If you haven’t read even the first novel of the “Foundation” series, and you have any interest in science fiction, I recommend giving it a try.



A few new sci-fi shows in 2018

Of course, it’s my hope that you enjoy reading sci-fi and will try a few of my stories in print.  If you also enjoy sci-fi on television, you might like C/net’s recent article on the subject entitled “2018’s hottest new sci-fi and geeky TV shows”.  

Altered Carbon“, based on the novel, may be one of the most anticipated new sci-fi series.  Assuming it follows a similar storyline, the series will take place 500 years in the future when people can be stored digitally and placed into new bodies — sleeves.  Look for it on Netflix.

To show you the range of sci-fi to expect in 2018, “Lost in Space” is being rebooted on Netflix.  Silly?  Quite possibly, but they claim to have a more modern take on the story.  What does that mean?  We’ll have to wait and see.

While you’re waiting for the new sci-fi shows, try to imagine some of my stories made for television.  Perhaps the tiny robot team from “A Floccinaucinihilipilificatious Life” solve crimes in “CSI:Robots”.   With “Monk” as an example — not to mention the current success of “The Good Doctor” — it could be time for a new television scientist and/or detective with OCD  based on my story “Coded Obsession“.

Enjoy the new 2018 sci-fi shows!


Angelina, game designer

In regards to my previous blog entry, “Creatives and the Future of Work”, I thought I’d follow up with this short note about a possible future for video game design.  You see, Angelina isn’t just a game designer, she’s an AI — a software program.

Set of tasks →
1/ Repeat the part of the sci-fi blog post that starts at the words "While you’re waiting" and ends after the words "a software program.".
2/ In the sci-fi blog post, on which service is "Lost in Space" being rebooted?
3/ Write the next part of the sci-fi blog post, beginning right after its final sentence.

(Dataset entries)
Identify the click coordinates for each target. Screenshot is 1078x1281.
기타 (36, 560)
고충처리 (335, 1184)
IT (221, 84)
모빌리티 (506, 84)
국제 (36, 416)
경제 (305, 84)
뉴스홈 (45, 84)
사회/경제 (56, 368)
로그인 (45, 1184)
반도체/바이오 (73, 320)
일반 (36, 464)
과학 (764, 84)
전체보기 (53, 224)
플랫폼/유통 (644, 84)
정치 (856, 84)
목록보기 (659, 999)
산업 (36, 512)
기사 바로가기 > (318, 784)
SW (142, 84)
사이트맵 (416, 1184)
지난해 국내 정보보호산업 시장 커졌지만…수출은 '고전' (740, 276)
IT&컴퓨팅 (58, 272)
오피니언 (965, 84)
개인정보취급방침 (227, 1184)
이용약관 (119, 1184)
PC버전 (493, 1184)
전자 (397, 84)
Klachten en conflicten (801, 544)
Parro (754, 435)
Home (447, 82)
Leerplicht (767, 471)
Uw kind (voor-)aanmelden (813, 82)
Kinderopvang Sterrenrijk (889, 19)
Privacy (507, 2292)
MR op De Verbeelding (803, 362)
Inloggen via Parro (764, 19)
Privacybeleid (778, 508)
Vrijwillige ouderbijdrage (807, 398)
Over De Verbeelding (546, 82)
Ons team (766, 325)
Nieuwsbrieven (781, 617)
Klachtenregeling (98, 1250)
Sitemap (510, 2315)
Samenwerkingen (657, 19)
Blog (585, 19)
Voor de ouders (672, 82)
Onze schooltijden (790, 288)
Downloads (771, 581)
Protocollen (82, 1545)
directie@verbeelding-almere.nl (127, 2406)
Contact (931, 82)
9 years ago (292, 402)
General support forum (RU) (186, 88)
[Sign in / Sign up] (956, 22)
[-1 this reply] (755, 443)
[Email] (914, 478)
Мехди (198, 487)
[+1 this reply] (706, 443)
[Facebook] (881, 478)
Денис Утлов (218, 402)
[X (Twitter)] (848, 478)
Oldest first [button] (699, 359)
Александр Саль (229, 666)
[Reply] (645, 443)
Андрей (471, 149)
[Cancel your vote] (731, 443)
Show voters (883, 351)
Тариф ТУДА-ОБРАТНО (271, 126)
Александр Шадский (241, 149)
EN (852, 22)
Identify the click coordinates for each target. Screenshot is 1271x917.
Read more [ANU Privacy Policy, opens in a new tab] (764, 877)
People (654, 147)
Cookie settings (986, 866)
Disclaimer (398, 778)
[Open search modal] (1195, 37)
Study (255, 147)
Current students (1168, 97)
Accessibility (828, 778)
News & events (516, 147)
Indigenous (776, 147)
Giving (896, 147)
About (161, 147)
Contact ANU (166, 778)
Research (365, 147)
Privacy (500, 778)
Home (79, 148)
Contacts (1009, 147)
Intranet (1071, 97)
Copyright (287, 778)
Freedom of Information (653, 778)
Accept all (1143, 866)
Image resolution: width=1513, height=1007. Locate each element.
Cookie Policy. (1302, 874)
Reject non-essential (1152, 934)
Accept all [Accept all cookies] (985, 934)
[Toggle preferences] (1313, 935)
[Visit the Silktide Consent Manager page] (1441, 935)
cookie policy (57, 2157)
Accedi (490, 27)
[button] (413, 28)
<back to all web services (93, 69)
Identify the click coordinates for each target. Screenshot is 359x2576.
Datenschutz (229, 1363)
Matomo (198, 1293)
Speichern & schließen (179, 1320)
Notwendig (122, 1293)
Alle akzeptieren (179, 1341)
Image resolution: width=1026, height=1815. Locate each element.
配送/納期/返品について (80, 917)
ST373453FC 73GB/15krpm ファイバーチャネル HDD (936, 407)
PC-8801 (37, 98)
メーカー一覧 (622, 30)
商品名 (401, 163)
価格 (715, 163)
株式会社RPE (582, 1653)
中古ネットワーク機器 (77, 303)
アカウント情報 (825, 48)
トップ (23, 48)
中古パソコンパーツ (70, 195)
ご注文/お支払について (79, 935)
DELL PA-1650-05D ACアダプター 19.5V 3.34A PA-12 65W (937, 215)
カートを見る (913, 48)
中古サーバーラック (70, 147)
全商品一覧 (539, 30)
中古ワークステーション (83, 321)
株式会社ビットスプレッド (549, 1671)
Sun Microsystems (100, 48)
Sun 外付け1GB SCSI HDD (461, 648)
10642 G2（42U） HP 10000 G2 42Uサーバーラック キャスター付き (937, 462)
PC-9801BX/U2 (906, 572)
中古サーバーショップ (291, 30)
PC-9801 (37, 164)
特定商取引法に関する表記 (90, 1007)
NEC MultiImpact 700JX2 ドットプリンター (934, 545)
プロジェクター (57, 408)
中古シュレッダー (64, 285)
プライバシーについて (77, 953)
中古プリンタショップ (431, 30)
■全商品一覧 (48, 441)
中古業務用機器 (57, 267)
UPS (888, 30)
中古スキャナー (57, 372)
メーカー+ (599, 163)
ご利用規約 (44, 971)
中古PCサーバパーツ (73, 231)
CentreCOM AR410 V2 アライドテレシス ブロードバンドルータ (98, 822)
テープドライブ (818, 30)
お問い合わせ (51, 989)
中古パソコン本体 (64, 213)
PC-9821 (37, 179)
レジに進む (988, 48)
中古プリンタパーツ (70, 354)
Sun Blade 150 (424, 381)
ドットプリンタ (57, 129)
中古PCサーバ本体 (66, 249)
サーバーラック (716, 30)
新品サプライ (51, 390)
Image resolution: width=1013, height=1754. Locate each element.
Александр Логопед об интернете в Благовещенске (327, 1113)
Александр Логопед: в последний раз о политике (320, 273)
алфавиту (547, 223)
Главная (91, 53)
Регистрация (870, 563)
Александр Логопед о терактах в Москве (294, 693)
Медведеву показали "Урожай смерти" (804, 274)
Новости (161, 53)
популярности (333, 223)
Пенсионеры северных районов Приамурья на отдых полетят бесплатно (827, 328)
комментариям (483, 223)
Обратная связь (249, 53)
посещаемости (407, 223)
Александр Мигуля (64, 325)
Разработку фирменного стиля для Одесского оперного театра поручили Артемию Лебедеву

Answers to this exercise →
1/
While you’re waiting for the new sci-fi shows, try to imagine some of my stories made for television.  Perhaps the tiny robot team from “A Floccinaucinihilipilificatious Life” solve crimes in “CSI:Robots”.   With “Monk” as an example — not to mention the current success of “The Good Doctor” — it could be time for a new television scientist and/or detective with OCD  based on my story “Coded Obsession“.

Enjoy the new 2018 sci-fi shows!


Angelina, game designer

In regards to my previous blog entry, “Creatives and the Future of Work”, I thought I’d follow up with this short note about a possible future for video game design.  You see, Angelina isn’t just a game designer, she’s an AI — a software program.

2/ Netflix

3/
Although Angelina isn’t expected to take game designer jobs away in the near future, she is capable of designing her own games.  One of its (her?) games (“To That Sect”) was even entered into a game jam (Ludum Dare competition).  The video below discusses Angelina’s abilities and games.

Creatives and the future of work

McKinsey Global Institute has an interesting report (Nov 2017) on the future of work.  They claim that many workers are going to be challenged in the next 13 years by the transition to automated labor in certain fields.  There may be enough jobs available in other non-automated categories to make up some or all of the difference, but how do displaced workers get into those jobs?  Or will they even want to?

Take a look at their interactive graphic which shows the impact of automation on work.  There are some fascinating estimates that science fiction writers and futurists might consider when writing their next story or novel.

For example, why will China see an 85% increase in Creative jobs, while Japan will see a 4% decrease in that kind of work?  Are they estimating that Japan will have less interest in entertainment or the arts or more interest in having robot performers and creatives?  Or perhaps this number is due to an expected decrease in Japan’s population.

Speaking of decrease, you can also see a 20-30% and more reduction in openings for many physical and office jobs in the U.S., Germany, and Japan.  But healthcare worker openings will increase tremendously in many countries.  Do all displaced office or physical labor workers want to be in the healthcare field, though?  Will we find in the next 13 years that robots take more of those healthcare jobs than McKinsey Global predicts?

What if displaced office or physical labor workers decide that creative jobs are more interesting and/or more satisfying?  While we might see growth in creative jobs, and have creatives to fill them, we might also see a decline in pay — and aren’t many artists known for starving already?

I have a couple of stories related to this topic, but I will give some thought to how I can incorporate this important futurist topic into some of my new ones.  If you’d like to read my related stories having to do with careers, you can find “It’s in the Stars” in my e-book “Science Fiction: Genetics” and “Time Enough for Sarah” in “Science Fiction: Time Travel”.